Lilly Hickox (BAH '21) presented two (2) projects. One she completed under the supervision of Dr. Barbara Reeves and the other with Dr. Cristiana Zaccagnino as supervisor. The presentations took place on 12 March, 2021 as part of the 2021 Inquiry @ Queen's Conference held virtually.
In Light of the Lamps: A Comprehensive Analysis of the Ceramic Oil Lamps from the Roman Fort at Humayma
Presenter: Lilly Hickox, Classics
The archaeological site of Humayma, located at the northwest corner of the Hisma desert of Jordan, has a long history of permanent settlement; beginning with the Nabataeans, followed by Roman, Byzantine, and Islamic occupations. Shortly after Emperor Trajan’s conquest of the Nabataean Kingdom in 106 CE, a Roman fort emerged alongside the pre-existing trade route, which the Romans renamed the Via Nova Traiana.
Excavations at the fort, directed by J. P. Oleson in 1995, 1996, 2000, 2004, and 2005 and M. B. Reeves in 2012, unearthed a collection of ceramic oil lamps, comprised of four complete lamps and fifty-eight fragments. The author recently carried out a complete evaluation of the fort’s ceramic lamp collection, remotely analysing the lamps based on project images, descriptions, and contextual information in order to produce a catalogue and report.
Results included Nabataean, Roman, and Byzantine types, dating from the 1st to 5th century CE, revealing an intricate and diverse account of material culture at the fort. The Nabatean rosette lamp and Byzantine slipper lamp were the two most prevalent types, while few Roman lamps were found. The author interpreted data and made suggestions in light of the history, regional trade, stratigraphic complexities, and evolving cultural identity of the site. This poster summarizes the ceramic lamp findings, identifies anomalous items, and considers the significance of chronological aberrations in relation to the fort’s military and civilian occupations over 400 years.

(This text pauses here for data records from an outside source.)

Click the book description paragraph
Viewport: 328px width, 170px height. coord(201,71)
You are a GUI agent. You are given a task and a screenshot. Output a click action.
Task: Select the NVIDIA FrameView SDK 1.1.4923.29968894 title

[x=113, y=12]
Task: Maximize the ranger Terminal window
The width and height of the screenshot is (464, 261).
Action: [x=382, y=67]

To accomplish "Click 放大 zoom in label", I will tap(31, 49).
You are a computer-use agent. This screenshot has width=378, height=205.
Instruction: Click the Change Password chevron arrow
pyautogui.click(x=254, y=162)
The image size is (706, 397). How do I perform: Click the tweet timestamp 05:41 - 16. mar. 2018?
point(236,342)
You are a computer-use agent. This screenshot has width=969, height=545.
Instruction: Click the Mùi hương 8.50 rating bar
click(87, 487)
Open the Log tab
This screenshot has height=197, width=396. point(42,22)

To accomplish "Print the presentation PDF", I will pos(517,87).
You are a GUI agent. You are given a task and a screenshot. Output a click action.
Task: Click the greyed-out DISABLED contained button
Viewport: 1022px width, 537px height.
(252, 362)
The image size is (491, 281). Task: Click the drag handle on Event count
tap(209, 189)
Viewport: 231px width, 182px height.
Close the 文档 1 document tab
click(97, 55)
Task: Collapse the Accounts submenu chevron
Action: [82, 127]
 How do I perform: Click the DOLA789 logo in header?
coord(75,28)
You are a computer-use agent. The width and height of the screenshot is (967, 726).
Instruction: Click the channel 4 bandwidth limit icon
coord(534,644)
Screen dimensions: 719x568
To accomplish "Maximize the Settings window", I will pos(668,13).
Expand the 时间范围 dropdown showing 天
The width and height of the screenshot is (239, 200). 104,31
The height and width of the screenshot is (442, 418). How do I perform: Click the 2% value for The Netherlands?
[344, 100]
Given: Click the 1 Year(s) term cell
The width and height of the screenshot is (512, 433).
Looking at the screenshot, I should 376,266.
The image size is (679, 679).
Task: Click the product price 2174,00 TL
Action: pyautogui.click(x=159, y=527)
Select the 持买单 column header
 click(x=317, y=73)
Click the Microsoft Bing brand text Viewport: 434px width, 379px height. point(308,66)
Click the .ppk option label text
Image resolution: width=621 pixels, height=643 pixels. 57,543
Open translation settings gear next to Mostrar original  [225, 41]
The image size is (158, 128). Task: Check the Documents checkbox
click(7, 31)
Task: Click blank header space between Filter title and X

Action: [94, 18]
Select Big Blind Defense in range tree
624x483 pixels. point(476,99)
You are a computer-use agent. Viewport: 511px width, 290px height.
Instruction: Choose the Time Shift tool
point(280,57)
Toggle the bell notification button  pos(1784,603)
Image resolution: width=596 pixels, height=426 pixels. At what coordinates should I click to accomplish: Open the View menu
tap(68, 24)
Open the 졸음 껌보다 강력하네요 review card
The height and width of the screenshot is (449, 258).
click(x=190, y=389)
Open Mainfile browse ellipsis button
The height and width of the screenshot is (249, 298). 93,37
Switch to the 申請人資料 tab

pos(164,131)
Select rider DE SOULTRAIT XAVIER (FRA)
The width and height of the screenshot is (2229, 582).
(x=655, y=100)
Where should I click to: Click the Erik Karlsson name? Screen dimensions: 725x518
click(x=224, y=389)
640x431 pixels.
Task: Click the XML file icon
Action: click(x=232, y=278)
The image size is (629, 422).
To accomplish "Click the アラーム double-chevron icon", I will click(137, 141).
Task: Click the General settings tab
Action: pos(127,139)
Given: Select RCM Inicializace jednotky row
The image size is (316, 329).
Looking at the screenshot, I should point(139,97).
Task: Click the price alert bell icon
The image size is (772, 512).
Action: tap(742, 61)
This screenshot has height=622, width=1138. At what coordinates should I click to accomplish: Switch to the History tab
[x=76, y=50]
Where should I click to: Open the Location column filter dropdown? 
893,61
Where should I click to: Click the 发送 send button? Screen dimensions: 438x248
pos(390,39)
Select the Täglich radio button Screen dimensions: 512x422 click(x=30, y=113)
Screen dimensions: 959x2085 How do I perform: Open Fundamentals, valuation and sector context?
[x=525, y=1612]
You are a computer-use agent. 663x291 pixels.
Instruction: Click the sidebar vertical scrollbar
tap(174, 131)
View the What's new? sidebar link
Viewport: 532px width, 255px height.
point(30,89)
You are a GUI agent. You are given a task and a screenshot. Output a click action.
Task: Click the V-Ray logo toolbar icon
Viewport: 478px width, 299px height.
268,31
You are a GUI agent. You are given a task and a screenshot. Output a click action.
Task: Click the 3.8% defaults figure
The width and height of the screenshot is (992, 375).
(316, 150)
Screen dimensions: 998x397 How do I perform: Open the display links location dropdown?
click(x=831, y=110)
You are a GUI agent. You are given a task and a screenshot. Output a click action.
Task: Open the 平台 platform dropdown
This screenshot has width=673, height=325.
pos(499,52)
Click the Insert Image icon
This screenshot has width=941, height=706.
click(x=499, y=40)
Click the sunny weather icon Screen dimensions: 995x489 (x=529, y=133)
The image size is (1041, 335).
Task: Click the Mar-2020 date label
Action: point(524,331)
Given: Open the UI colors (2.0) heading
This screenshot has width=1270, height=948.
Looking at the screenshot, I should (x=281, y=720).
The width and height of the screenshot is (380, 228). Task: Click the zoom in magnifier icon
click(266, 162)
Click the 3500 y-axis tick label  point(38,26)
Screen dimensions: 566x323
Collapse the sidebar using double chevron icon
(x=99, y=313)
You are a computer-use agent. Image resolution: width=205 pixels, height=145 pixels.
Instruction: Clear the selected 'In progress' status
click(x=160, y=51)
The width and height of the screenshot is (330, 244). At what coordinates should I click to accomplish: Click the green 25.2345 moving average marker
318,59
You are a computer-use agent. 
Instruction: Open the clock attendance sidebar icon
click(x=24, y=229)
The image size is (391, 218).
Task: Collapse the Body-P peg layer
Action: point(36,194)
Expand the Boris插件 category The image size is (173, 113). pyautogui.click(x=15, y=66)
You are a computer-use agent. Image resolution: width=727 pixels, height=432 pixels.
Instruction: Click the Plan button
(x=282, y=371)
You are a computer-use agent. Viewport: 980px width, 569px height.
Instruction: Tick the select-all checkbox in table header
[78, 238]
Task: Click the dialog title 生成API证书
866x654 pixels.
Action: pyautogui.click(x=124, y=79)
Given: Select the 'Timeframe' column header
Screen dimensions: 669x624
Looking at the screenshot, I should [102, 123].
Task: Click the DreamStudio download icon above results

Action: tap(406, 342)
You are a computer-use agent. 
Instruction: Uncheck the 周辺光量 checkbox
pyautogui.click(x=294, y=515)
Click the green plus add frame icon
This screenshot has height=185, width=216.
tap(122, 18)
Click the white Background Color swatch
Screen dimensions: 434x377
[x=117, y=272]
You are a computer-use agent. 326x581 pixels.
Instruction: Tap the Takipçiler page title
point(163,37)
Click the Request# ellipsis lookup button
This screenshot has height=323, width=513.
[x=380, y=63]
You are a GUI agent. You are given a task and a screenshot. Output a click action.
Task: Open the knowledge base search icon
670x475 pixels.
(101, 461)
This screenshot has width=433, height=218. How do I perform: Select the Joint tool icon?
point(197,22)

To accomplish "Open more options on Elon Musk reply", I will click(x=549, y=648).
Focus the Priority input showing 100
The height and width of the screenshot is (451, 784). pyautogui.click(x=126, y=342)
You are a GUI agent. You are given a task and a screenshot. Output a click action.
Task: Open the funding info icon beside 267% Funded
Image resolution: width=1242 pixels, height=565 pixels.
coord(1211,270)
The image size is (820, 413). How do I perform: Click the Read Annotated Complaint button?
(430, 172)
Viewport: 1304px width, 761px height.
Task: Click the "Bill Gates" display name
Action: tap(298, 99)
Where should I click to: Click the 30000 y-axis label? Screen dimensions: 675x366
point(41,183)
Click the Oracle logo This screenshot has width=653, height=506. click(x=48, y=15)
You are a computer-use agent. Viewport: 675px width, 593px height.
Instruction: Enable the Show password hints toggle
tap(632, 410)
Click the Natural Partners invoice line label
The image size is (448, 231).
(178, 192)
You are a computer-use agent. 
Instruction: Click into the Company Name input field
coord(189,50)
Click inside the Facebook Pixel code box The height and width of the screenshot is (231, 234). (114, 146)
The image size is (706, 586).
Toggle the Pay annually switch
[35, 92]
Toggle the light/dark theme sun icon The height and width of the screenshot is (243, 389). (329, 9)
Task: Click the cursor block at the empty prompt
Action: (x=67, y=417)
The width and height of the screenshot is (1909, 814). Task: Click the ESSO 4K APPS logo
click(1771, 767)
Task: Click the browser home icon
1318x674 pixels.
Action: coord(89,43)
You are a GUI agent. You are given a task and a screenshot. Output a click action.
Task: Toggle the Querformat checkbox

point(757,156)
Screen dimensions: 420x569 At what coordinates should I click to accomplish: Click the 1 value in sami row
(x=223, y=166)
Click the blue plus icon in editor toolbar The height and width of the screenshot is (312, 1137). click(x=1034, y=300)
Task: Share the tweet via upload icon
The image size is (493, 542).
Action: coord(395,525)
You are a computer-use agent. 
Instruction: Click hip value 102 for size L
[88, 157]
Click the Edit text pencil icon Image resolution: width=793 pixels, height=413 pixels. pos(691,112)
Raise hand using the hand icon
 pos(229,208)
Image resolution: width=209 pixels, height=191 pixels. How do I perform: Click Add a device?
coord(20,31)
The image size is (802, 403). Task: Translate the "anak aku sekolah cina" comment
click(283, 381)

Interpretation and Analysis on the Polychromy of Attic Korai from Votive and Funerary Contexts
Presenter: Lilly Hickox, Classics
The characteristic woman of Archaic Greek sculpture, the kore (pl. korai) stands proud, rigid, frontal, and omnisciently smirking at her viewer with the famous Archaic smile. She has been interpreted as an attendant, goddess, or deceased maiden, wearing representations of draped diaphanous robes, jewelry, and bearing offerings. Yet where her now clean marble surface exists once was intricately illuminated with vibrant pigments, inlaid stones, metals, and often accompanied by accessories of various materials. Recent advancements in analytical techniques have enabled scholars to delve deeper into the study of these sculptures, uncovering traces of pigments which would otherwise be left undetected. However, the image that these colours paint has yet to be thoroughly analysed and a history of intentional removal and surface cleaning has postponed a complete evaluation of the sculptures. In Attica, from the sixth to the early 5th century BCE, korai reflect stylistic progression and variation within and between archaeological contexts. A palette of colours was used to display features now lost to the modern eye. This paper examines the korai, proposing meaning through colour, patterns, and representations. Using polychrome reconstructions, spectral data, pottery, archaeological evidence, and ancient literary sources, the author interpreted the polychromy and decorative elements of Attic korai from votive and funerary contexts. Asking questions on symbolism, utility, cultural connection, and identity of the sculptures; this paper explains the use of pigments in relation to the symbolism of the sculptures and to their role in the greater framework of the Archaic Greek world.
Student News 2019-20
Launch of the Queen's Museum of Near Eastern Archaeology - Virtual Exhibit
27 April 2020
Elyse Richardson (BAH ’20) and Dr. Barbara Reeves have just launched the Queen’s Museum of Near Eastern Archaeology - Virtual Exhibit, hosted by Queen’s University Library. The exhibit re-examines a now forgotten museum, containing ancient objects excavated at Jericho and Dhiban, which had been established on Queen’s campus in the 1950s for teaching, research, and public outreach purposes. Although the physical museum no longer exists, Elyse and Dr. Reeves have been able to recreate its history from the objects’ excavation to the museum’s opening to the collections’ departure. A gallery includes colour images of 20 of the original objects that were in the museum.
Update: 01 May 2020
The local Kingston newspaper, The Whig-Standard, has published an article about the new virtual exhibit created by Dr. Reeves and Elyse ... nice to see this getting some well-deserved press!